— Texte cité —
────────────────

Il oeuvrera pour les 100 000 Agenais et les 330 000 lot-et-garonnais : « Ce pont participera à rapprocher de manière décisive Agen et Villeneuve-sur-Lot, a annoncé Jean Dionis. Le lien entre nos deux villes est déjà fort, il le sera encore plus avec le pont de Camélat et avec l’ensemble des travaux faits sur la RN 21, la Croix-Blanche-Monbalen et Artigues-Camélat. Cette infrastructure est un outil, à nous de construire un avenir commun ! »
Ce pont est aussi pour les personnes travaillant dans la logistique et les transports en vue d’optimiser leurs déplacements, de réduire les émissions de gaz à effets de serre et de réduite les frais d’approche.
Le pont de Camélat, catalyseur de projets
La signature dans quelques semaines d’un protocole d’échange domanial permettra à l’État de s’approprier le pont et le barreau de Camélat tandis que l’Agglomération récupérera ses deux Berges de Garonne. Jean Dionis profite de ce moment inaugural pour annoncer la naissance dans quelques années du « petit frère » situé à proximité du pont de Camélat qui assurera la liaison entre la gare LGV de Brax-Roquefort et la gare du centre-ville d’Agen : « Un peu comme dans la chanson de Patrick Bruel, je vous dis rendez-vous dans 8 ans. Même lieu sur le pont de Camélat, même jour, même heure ! »

────────────────

— Entrées pour repérer des mots et des éléments —
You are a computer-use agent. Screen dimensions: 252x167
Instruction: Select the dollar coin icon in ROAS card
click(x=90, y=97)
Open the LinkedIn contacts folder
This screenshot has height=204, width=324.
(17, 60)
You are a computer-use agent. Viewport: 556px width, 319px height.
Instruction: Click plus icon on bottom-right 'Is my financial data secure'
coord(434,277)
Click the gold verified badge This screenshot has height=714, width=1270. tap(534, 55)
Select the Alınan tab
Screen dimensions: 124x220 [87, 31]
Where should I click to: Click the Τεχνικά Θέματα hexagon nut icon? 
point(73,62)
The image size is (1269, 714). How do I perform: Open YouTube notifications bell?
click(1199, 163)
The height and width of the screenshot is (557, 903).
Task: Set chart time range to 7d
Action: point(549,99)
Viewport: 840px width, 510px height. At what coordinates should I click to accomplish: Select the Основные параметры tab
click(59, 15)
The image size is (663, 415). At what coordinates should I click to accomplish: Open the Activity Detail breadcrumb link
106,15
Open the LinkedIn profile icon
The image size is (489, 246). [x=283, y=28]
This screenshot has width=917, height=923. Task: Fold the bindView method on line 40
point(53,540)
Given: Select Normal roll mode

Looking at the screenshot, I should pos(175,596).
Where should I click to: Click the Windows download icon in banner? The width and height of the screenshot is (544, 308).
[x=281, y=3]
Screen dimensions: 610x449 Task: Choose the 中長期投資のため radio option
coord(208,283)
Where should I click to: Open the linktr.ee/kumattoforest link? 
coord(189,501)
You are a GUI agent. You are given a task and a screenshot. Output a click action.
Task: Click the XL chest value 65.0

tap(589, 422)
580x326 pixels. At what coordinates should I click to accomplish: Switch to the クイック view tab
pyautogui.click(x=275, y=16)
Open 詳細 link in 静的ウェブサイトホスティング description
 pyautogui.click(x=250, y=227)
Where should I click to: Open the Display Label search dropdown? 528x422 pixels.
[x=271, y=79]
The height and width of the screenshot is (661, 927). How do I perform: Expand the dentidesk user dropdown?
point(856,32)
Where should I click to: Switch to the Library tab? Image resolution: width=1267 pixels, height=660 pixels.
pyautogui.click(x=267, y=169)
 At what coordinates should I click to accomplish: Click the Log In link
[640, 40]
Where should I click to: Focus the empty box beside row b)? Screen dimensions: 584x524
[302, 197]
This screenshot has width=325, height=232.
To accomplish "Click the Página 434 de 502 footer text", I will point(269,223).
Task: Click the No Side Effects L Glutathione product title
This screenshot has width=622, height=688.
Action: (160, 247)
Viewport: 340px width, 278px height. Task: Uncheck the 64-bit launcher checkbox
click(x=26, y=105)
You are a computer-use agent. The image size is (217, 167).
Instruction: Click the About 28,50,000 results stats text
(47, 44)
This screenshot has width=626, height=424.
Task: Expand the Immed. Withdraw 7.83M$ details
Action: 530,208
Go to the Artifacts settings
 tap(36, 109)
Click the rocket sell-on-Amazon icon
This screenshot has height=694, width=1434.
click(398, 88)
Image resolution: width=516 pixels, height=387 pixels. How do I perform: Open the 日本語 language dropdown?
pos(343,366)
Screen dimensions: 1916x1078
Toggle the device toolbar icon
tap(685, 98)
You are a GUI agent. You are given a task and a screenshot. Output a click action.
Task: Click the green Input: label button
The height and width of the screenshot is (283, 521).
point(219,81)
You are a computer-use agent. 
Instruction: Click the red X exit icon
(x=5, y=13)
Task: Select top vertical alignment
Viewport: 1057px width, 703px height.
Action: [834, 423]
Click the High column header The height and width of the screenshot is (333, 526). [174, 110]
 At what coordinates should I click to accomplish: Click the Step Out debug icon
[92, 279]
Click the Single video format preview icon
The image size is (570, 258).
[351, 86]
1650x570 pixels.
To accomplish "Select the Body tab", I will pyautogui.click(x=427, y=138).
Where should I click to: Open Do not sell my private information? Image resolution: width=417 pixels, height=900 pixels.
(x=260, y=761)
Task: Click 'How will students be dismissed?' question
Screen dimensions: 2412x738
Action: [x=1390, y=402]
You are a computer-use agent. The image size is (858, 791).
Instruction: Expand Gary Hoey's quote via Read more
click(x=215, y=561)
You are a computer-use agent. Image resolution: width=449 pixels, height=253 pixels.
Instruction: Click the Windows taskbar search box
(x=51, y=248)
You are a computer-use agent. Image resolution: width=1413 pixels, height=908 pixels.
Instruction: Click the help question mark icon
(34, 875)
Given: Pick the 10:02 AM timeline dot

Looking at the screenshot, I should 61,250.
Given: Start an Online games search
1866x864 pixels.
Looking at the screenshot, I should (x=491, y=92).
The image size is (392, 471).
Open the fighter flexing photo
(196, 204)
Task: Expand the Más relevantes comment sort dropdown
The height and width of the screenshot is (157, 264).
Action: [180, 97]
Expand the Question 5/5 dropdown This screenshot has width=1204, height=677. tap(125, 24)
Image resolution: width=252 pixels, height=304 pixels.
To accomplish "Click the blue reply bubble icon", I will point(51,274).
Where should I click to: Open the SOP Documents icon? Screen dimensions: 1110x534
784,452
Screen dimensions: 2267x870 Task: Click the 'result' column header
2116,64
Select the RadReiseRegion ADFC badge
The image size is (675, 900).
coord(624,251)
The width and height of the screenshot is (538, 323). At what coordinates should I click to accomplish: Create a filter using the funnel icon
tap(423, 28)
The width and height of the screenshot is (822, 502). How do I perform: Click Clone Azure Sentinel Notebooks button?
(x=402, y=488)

────────────────

— Objectif 1 —
Résumez sous forme de liste le paragraphe du texte sur le pont de Camélat qui commence par « La signature dans quelques semaines », en gardant ses faits principaux.
— Objectif 2 —
Traduisez en anglais cette phrase du texte sur le pont de Camélat : « Cette infrastructure est un outil, à nous de construire un avenir commun ! »
Ces enregistrements n'ont aucun rapport avec le texte.

— Réponse 1 —
- Un protocole d'échange domanial sera signé dans quelques semaines.
- L'État deviendra propriétaire du pont et du barreau de Camélat, et l'Agglomération récupérera ses deux Berges de Garonne.
- Jean Dionis annonce pour dans quelques années un « petit frère », situé près du pont de Camélat.
- Cet ouvrage reliera la gare LGV de Brax-Roquefort à la gare du centre-ville d'Agen.
- Jean Dionis donne rendez-vous dans 8 ans, au même endroit sur le pont de Camélat.

— Réponse 2 —
This infrastructure is a tool; it is up to us to build a shared future!